--- Given information ---

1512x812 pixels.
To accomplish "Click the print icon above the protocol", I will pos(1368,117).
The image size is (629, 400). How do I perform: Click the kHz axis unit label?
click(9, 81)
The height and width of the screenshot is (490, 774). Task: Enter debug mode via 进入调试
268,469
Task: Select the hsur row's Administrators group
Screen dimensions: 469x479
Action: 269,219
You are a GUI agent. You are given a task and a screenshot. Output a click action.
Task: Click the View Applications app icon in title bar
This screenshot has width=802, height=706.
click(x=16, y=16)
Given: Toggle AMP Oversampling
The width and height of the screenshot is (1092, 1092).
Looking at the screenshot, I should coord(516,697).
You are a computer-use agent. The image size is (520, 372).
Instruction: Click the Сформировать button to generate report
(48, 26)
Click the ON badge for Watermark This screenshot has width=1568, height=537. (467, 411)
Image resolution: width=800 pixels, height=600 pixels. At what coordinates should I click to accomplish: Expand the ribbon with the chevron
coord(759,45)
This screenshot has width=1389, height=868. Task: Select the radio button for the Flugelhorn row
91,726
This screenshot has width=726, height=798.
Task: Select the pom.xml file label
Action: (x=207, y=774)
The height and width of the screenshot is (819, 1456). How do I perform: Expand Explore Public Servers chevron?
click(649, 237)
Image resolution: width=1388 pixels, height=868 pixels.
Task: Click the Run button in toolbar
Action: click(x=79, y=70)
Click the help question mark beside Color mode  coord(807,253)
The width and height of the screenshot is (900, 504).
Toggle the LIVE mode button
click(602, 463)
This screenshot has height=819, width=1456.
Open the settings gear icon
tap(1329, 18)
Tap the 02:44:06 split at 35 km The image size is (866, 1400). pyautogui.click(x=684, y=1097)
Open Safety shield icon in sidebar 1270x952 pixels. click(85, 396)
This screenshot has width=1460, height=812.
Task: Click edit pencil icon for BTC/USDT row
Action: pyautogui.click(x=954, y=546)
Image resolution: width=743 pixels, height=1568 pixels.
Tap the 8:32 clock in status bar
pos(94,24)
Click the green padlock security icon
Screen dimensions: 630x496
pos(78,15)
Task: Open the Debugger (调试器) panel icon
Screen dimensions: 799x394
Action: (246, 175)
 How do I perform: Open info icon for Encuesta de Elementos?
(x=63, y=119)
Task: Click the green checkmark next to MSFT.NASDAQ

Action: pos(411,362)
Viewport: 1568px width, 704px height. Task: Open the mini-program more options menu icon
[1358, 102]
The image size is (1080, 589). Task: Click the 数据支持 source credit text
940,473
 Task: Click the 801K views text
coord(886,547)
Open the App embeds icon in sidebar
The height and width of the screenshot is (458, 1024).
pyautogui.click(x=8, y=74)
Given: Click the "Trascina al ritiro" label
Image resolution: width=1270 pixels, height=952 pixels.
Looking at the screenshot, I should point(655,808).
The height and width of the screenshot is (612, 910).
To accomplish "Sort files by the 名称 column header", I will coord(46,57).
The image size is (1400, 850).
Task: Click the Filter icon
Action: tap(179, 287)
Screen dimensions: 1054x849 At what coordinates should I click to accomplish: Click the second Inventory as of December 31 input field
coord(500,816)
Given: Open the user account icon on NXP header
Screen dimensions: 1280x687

---

### What this task involves
Copy out the data starting with the line that contains "The width and height of the screenshot is (900, 504)." and going on through the line that contains "Action: (246, 175)".

### Solution
The width and height of the screenshot is (900, 504).
Toggle the LIVE mode button
click(602, 463)
This screenshot has height=819, width=1456.
Open the settings gear icon
tap(1329, 18)
Tap the 02:44:06 split at 35 km The image size is (866, 1400). pyautogui.click(x=684, y=1097)
Open Safety shield icon in sidebar 1270x952 pixels. click(85, 396)
This screenshot has width=1460, height=812.
Task: Click edit pencil icon for BTC/USDT row
Action: pyautogui.click(x=954, y=546)
Image resolution: width=743 pixels, height=1568 pixels.
Tap the 8:32 clock in status bar
pos(94,24)
Click the green padlock security icon
Screen dimensions: 630x496
pos(78,15)
Task: Open the Debugger (调试器) panel icon
Screen dimensions: 799x394
Action: (246, 175)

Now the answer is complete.